Copy out each line of the data below that contains the word "beside".

(Recorded data)
****************

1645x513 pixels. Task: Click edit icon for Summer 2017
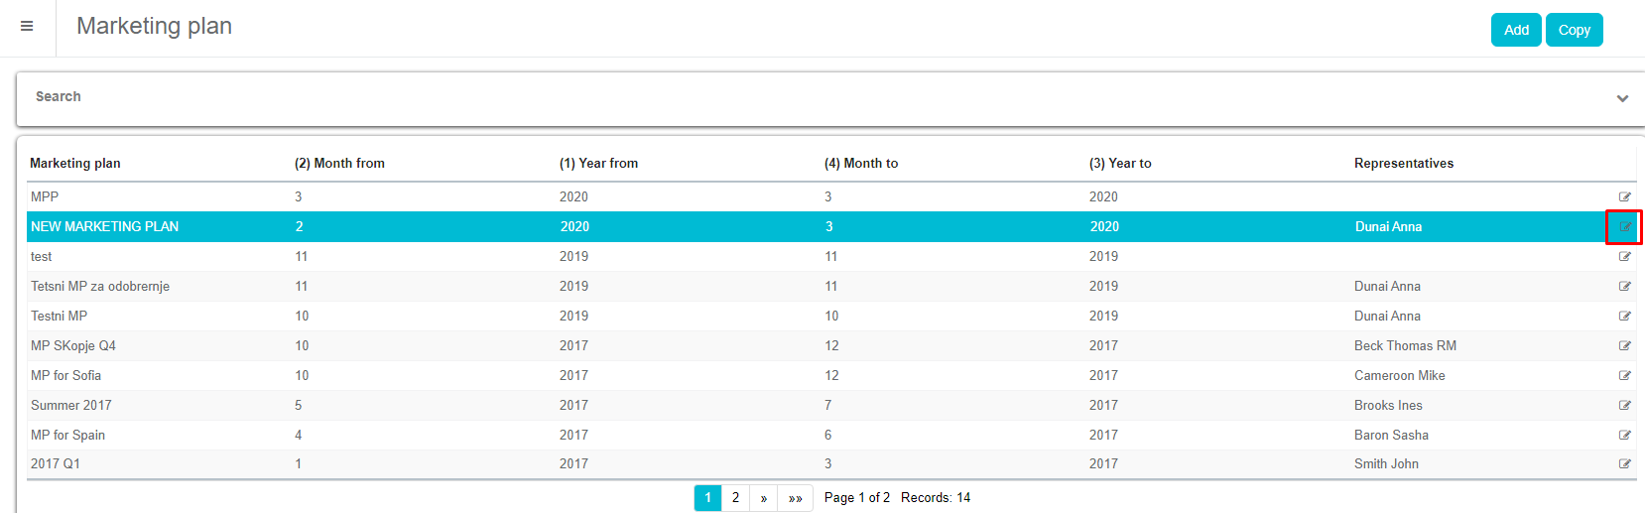pyautogui.click(x=1624, y=406)
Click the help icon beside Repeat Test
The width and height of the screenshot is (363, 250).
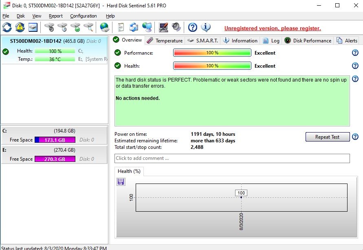pos(355,137)
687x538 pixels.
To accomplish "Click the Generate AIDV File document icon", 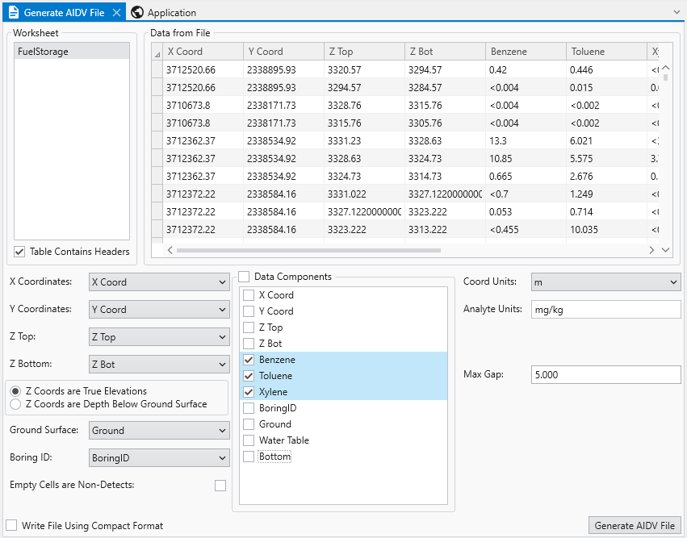I will tap(13, 12).
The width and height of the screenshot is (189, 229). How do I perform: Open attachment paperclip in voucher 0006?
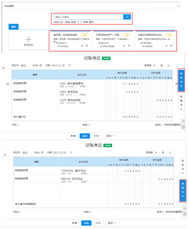[170, 152]
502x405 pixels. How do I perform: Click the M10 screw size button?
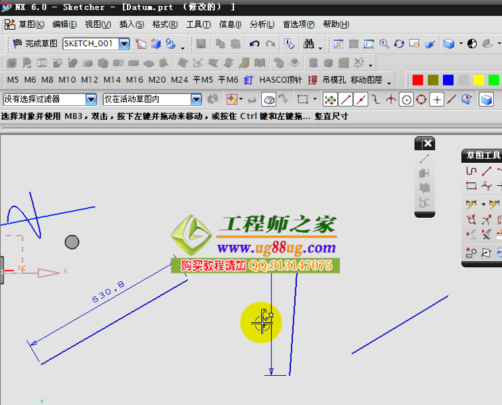[x=67, y=80]
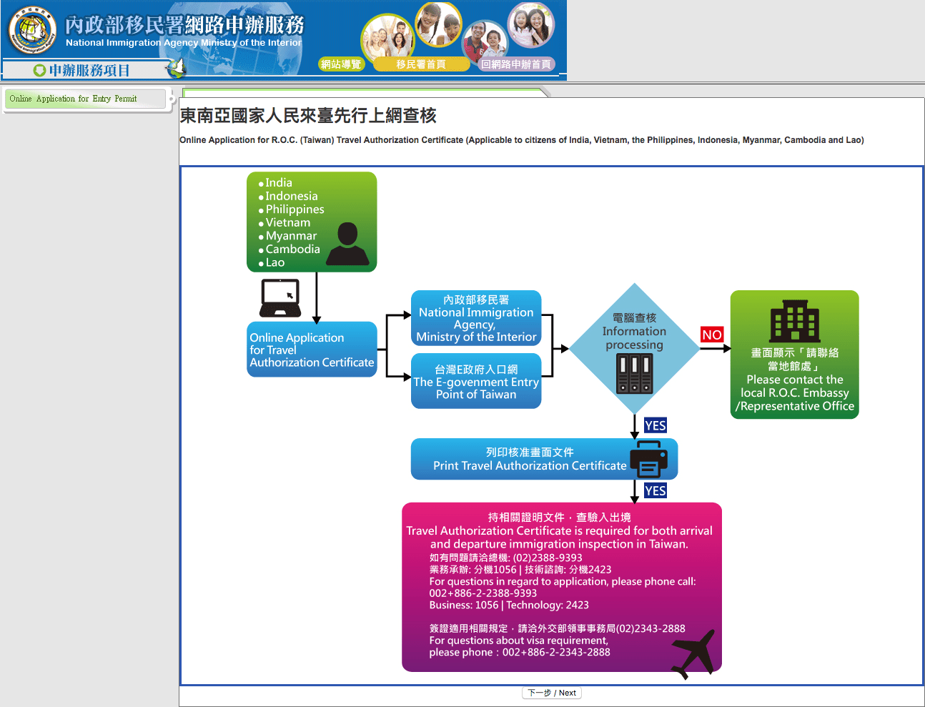Image resolution: width=925 pixels, height=707 pixels.
Task: Click the green circle beside 申辦服務項目
Action: point(39,70)
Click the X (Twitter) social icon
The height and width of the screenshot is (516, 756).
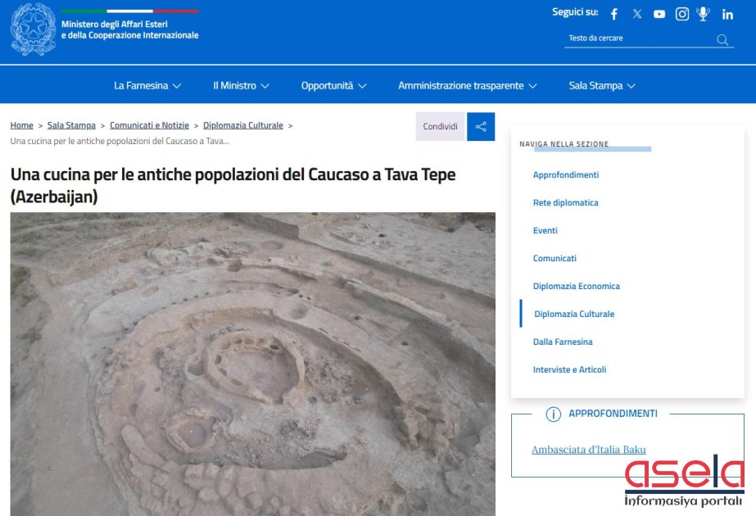(x=637, y=14)
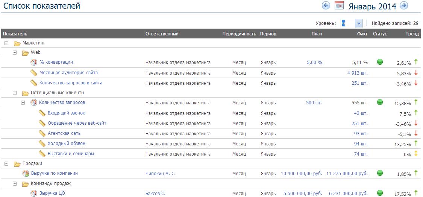This screenshot has width=423, height=197.
Task: Sort by the Показатель column header
Action: pyautogui.click(x=15, y=34)
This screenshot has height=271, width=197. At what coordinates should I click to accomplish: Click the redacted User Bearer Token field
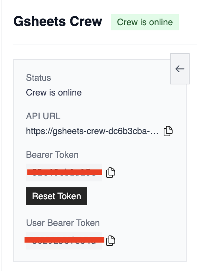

****************

Written solution:
Click the help icon beside Repeat Test
Task: Click the green circle beside 申辦服務項目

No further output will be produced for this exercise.